Pick up the text on mutational signatures and exposures after its last sentence and keep writing it.

→ **TEXT FOR ANALYSIS**
---*---

The signature depends on the environmental context and, because of that, more than one signature may be active at the same time with different probabilities. An mutational exposure (or exposure) is a discrete probability distribution among signatures.
In order to simulate passeger mutations of a given type, we need to specify a default exposure for that type. This can be achieved as it follows.
# add SNV and indel default exposures. This will be used from simulated time 0
# up to the successive exposure change.
m_engine$add_exposure(coefficients = c(SBS13 = 0.2, SBS1 = 0.8))
m_engine$add_exposure(c(ID2 = 0.6, ID13 = 0.2, ID21 = 0.2))
Further exposures can also be defined by specifying an activation time for each of them, i.e., the new exposures will be used from the specified time up to the next exposure change.
# add a new SNV exposure that will be used from simulated
# time 100 up to the successive exposure change.
m_engine$add_exposure(time = 100, c(SBS5 = 0.3, SBS2 = 0.2, SBS3 = 0.5))
m_engine
#> MutationEngine
#> Passenger rates
#> "A+": {SNV: 1e-09, indel: 1e-08}
#> "A-": {SNV: 3e-08, CNA: 1e-11}
#> "B+": {SNV: 8e-08}
#> "B-": {SNV: 5e-08}
#>
#> Driver mutations
#> "A":
#> chr22(10510210)[N>C](allele: 1)
#> chr22(15220157)[GTTTTTTTT>G](allele: random)
#> CNA("A",chr22(10303470), len: 200000)
#> CNA("D",chr22(5010000), len: 200000, allele: 1)
#> Whole genome duplication
#> "B":
#> chr22(30057302)[C>T](allele: 1)
#> chr22(12028576)[N>G](allele: random)
#>
#> Timed Exposure
#> SBS Timed Exposures
#> [0, 100[: {"SBS1": 0.8, "SBS13": 0.2}
#> [100, ∞[: {"SBS2": 0.2, "SBS3": 0.5, "SBS5": 0.3}
#>
#> indel Timed Exposures
#> [0, ∞[: {"ID13": 0.2, "ID2": 0.6, "ID21": 0.2}
The default exposures and the simultaneous changes in SNV and ID
exposures can be specified by a sigle call to the function
MutationEngine$add_exposure()

---*---

Stored items:
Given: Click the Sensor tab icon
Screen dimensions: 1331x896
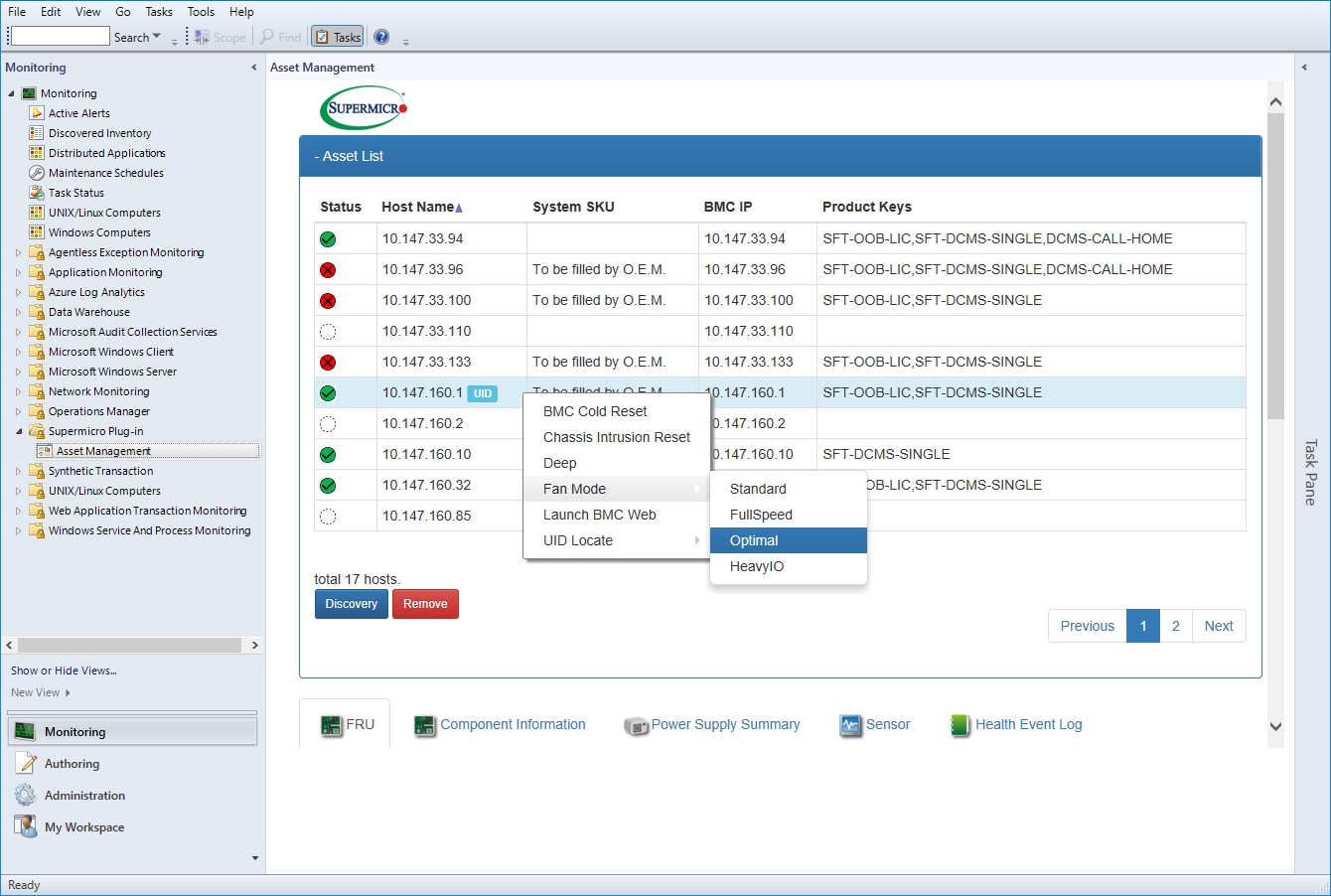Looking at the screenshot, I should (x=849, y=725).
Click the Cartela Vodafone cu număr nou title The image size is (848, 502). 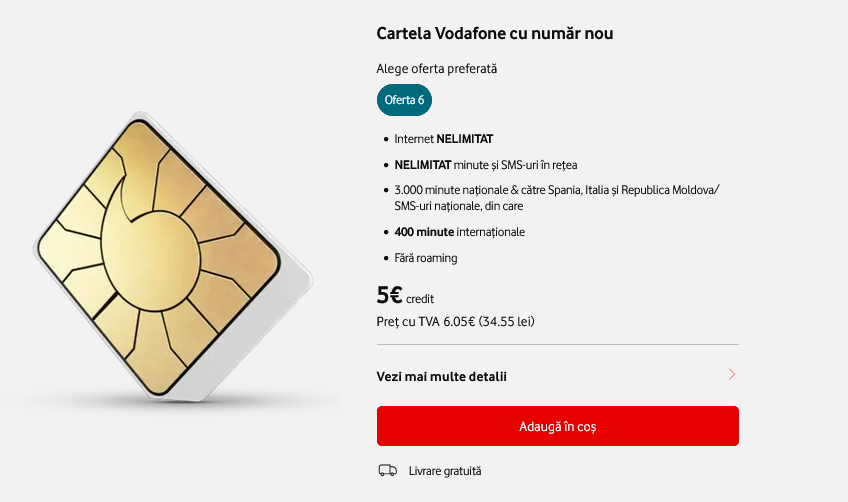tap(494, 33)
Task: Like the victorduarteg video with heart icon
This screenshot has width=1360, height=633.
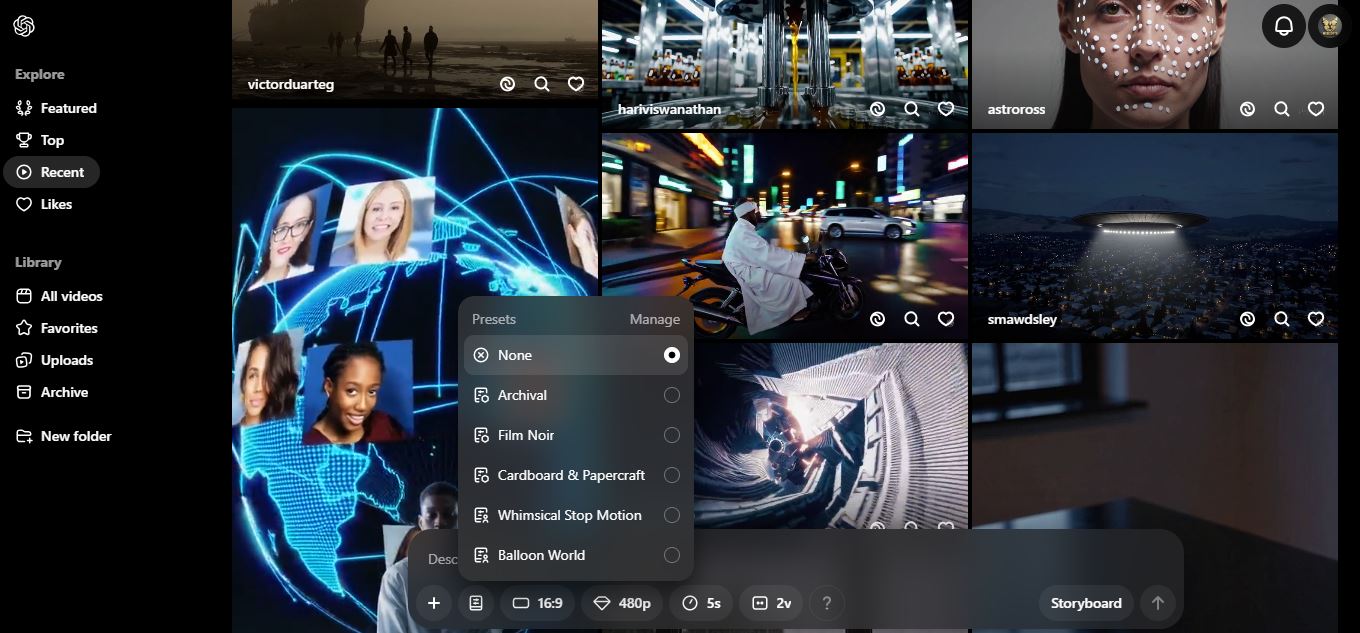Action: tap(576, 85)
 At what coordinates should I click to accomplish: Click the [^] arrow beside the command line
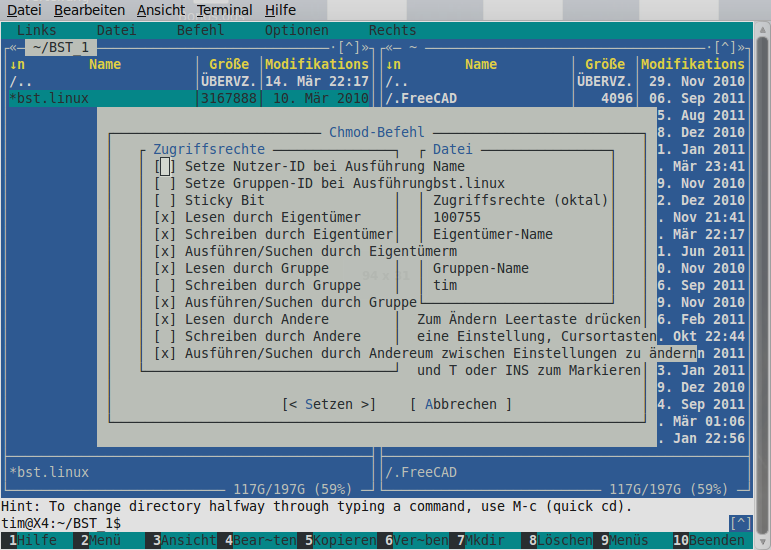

---*---

→ **TASK RESULT**
as it follows.
m_engine$add_exposure(time = 120, c(SBS5 = 0.3, SBS2 = 0.2, SBS3 = 0.5,
ID1 = 0.8, ID9 = 0.2))
m_engine
#> MutationEngine
#> Passenger rates
#> "A+": {SNV: 1e-09, indel: 1e-08}
#> "A-": {SNV: 3e-08, CNA: 1e-11}
#> "B+": {SNV: 8e-08}
#> "B-": {SNV: 5e-08}
#>
#> Driver mutations
#> "A":
#> chr22(10510210)[N>C](allele: 1)
#> chr22(15220157)[GTTTTTTTT>G](allele: random)
#> CNA("A",chr22(10303470), len: 200000)
#> CNA("D",chr22(5010000), len: 200000, allele: 1)
#> Whole genome duplication
#> "B":
#> chr22(30057302)[C>T](allele: 1)
#> chr22(12028576)[N>G](allele: random)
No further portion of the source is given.